Bild: ... und nach dem Aussteigen immer links ums Auto gehen.
Ob in den Wissenschaften, im Netz oder im medialen Boulevard: Kaum eine
Woche verstreicht ohne den berühmten Paradigmenwechsel. Weltbilder wandeln
sich vermeintlich, Blickwinkel und Denkmuster. Ach ja, auch in der
Nachbarschaft geschieht das beständig. Bisweilen kann man das Datum präzise
festhalten.
Für B. zum Beispiel änderte sich am Freitag, den 26. Juli, die Perspektive
auf seinen eigenen 60. Geburtstag im Herbst schwerwiegend. Bis zu jenem Tag
fehlte ihm jedwede Gelassenheit, der Fälligkeit entgegenzuschauen. Ich
hatte ihm im Vorbeigehen Zahlenfetischismus vorgeworfen, das Starren auf
den Kalender, der doch in gewisser Hinsicht eine Schimäre sei. Aber B.
zagte, die Aussicht auf die sechs vorne biss sich fest. Vielleicht hatten
daran seine zwei leichten Schlaganfälle im vorigen Jahr ihren Anteil.
Am 26. Juli beging Mick Jagger seinen 70. Geburtstag. Man dürfe von den
Rolling Stones halten, was man wolle, meinte B. mit zittriger Stimme,
zwischen Bäckerei und Waschsalon, aber wie Jagger sich auf der Bühne windet
und räkelt, herumwirbelt, hüpft und zappelt, sich verrenkt – doll! Und wie
er es vorführe, sei eben nicht peinlich.
Statt B. gegenüber vom Fitnesswahn, vom womanizernden Großvater Jagger oder
von 80-jährigen Bluesmusikern zu faseln, geduldete ich mich mit einem
Kontra bis zu unserer nächsten Zufallsbegegnung. Die ergab sich nahebei auf
jener Parkwiese, die exakt so aussieht, als sei sie der im Londoner Maryon
Park nachempfunden, wo Schlüsselszenen in Antonionis Film „Blow Up“
spielen.
Die surreale Anmutung trug wohl dazu bei, dass ich einen anderen Umgang mit
Geburtstagen vorschlug. Man könne sich doch auf die Ordnungszahlen der
chemischen Elemente einlassen. Nicht dass ich davon etwas verstehe, aber
das Periodensystem vermag man ja rasch aufzurufen.

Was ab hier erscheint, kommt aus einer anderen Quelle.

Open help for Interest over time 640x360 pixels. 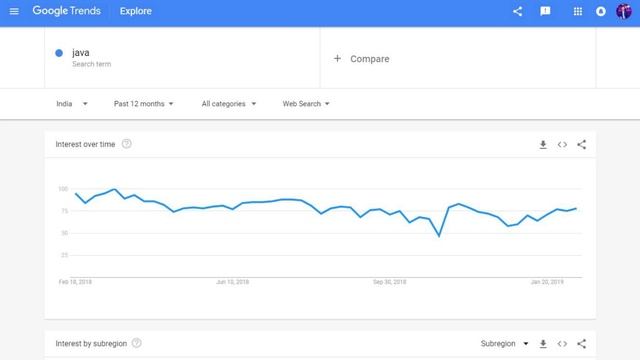pyautogui.click(x=127, y=144)
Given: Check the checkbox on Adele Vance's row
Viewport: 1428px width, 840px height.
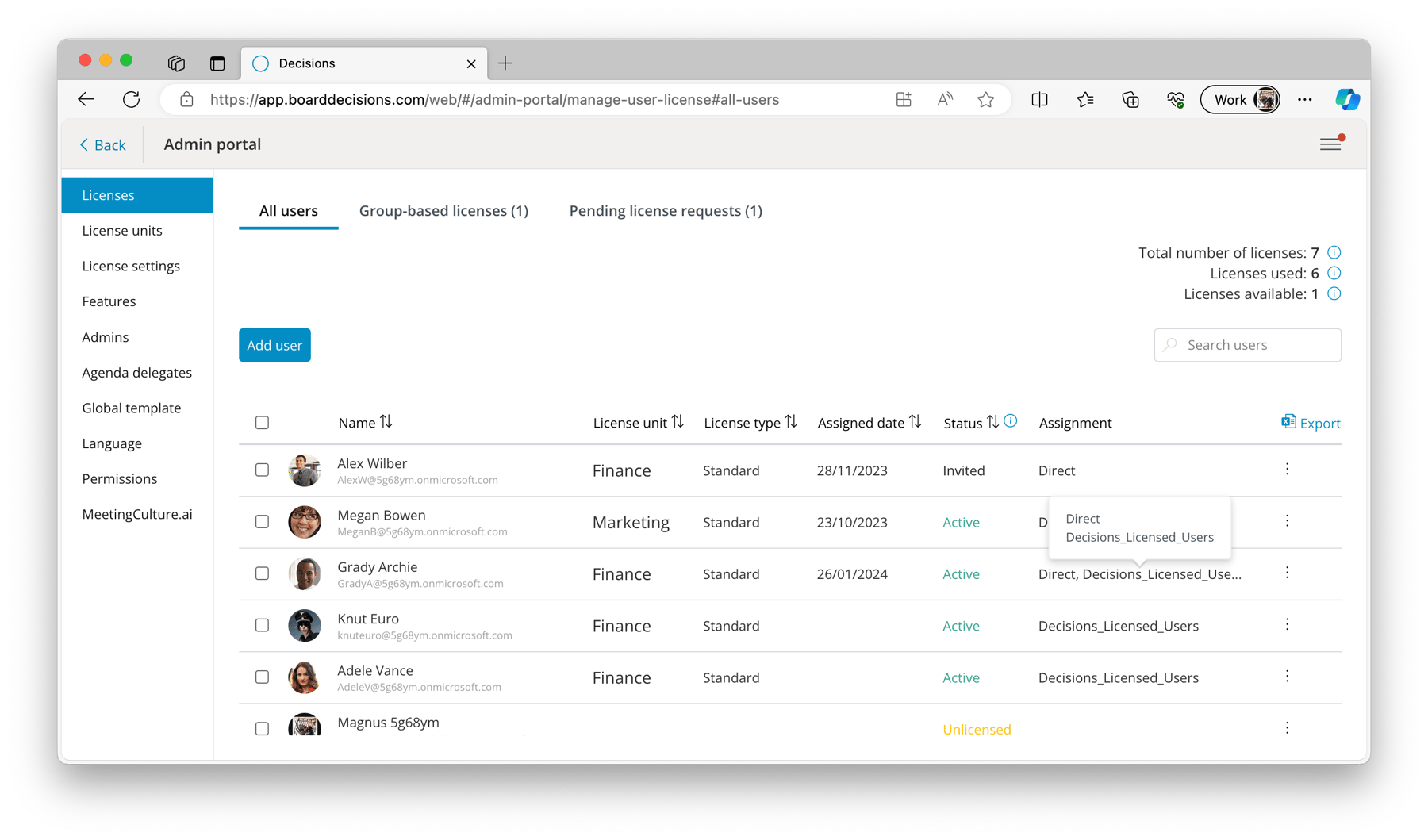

Nehmen wir Jaggers
derzeitige Ordnungszahl 70.
Das Element nenne sich Ytterbium und sei ein „weiches, dehnbares,
silbrig-weißes Metall“, wie ich im aktuellen Notizbuch vorsichtshalber
vermerkt hatte. Es werde „in Legierungen rostfreier Spezialstähle“
verwendet.
„Aha“, sagte B. und blinzelte in die Sonne, nachdem er sich gereckt und
gestreckt hatte: „Und die 60?“ Hatte ich auch in die Kladde übertragen.

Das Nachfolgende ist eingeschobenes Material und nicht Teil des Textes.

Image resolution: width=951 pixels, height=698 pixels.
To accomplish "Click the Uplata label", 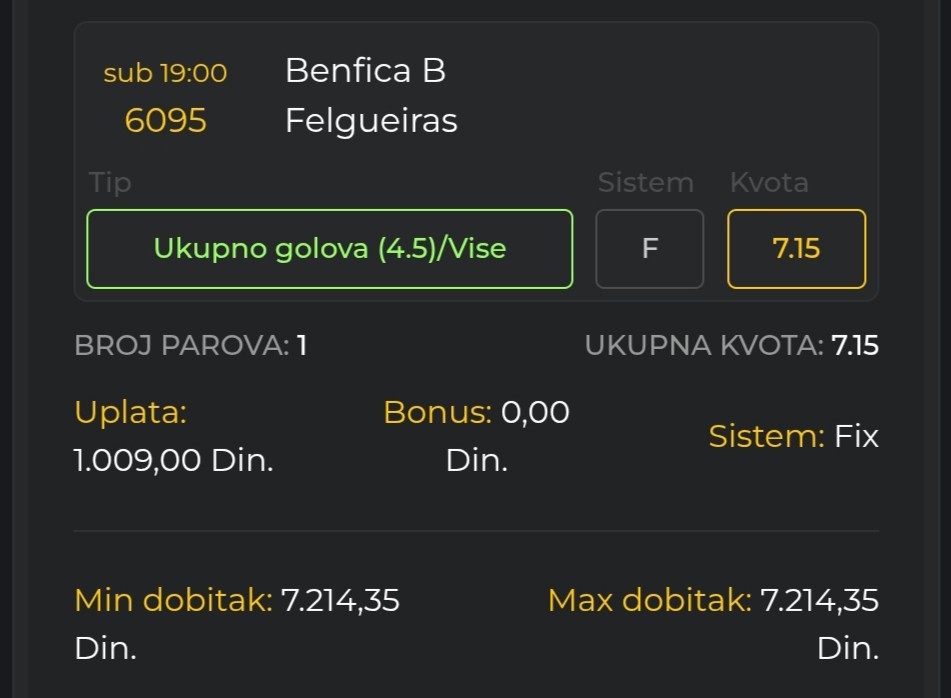I will 130,412.
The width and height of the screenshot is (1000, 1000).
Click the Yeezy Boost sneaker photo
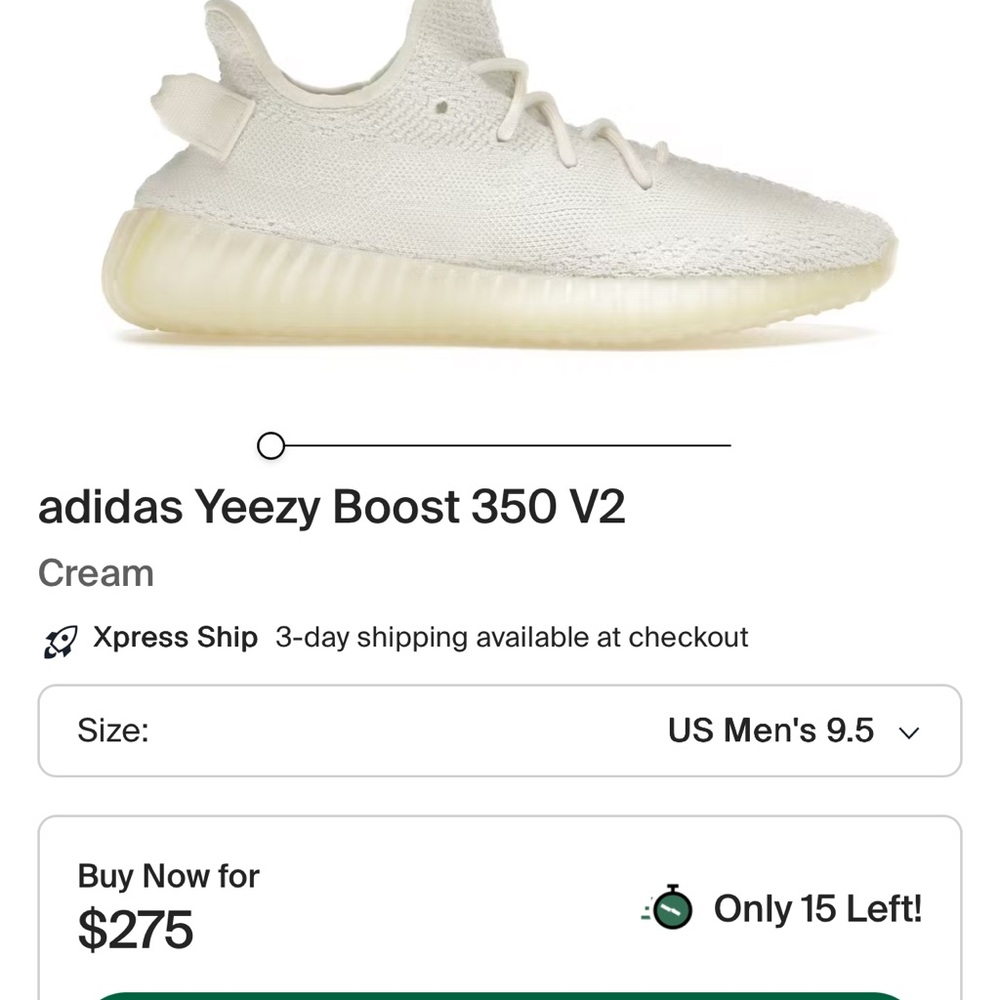click(500, 180)
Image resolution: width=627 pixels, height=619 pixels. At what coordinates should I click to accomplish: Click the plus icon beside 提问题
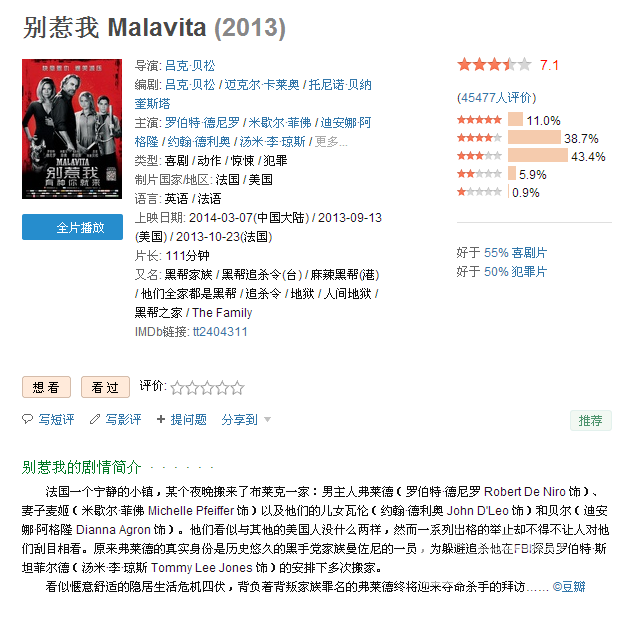[x=161, y=419]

„Heißt Neodym. Wurde 1895 entdeckt. Wird etwa in – Moment – Legierungen …
Dauermagneten wie in Kernspintomografen und in Speziallasern eingesetzt.

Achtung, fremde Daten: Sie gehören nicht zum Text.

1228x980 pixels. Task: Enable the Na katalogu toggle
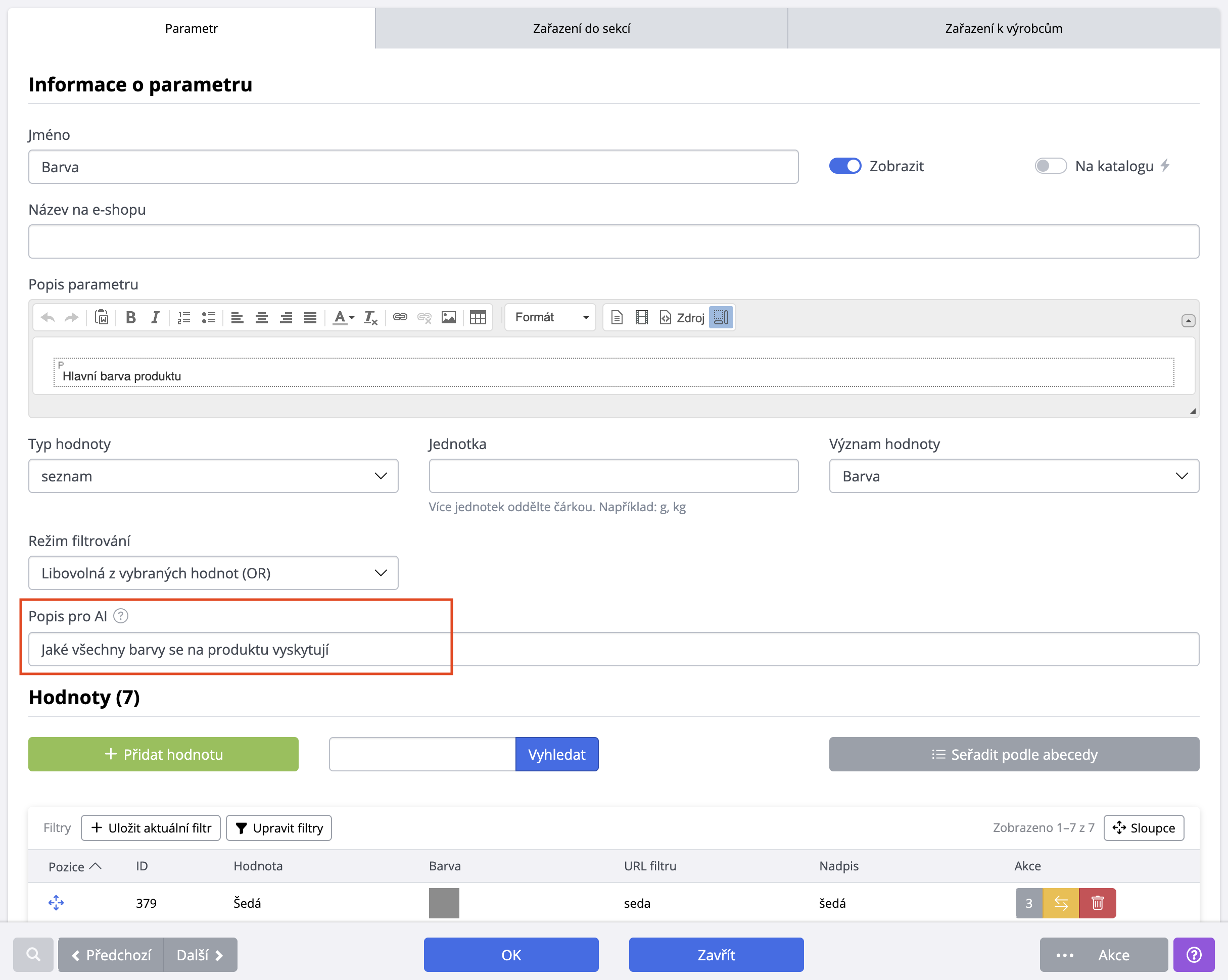1050,166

Gehört zu den Metallen der seltenen Erden.“
„So, so. Dauermagnete, seltene Erden“, sagte B. „Wie viele Elemente gibt …
denn eigentlich?“ – „Wie alt man werden kann, meinst du“, antwortete ich
gerissen und fügte hinzu: „Habe ich’s richtig verfolgt, sind derzeit 118
Elemente bekannt, von denen sich manche nur künstlich herstellen lassen.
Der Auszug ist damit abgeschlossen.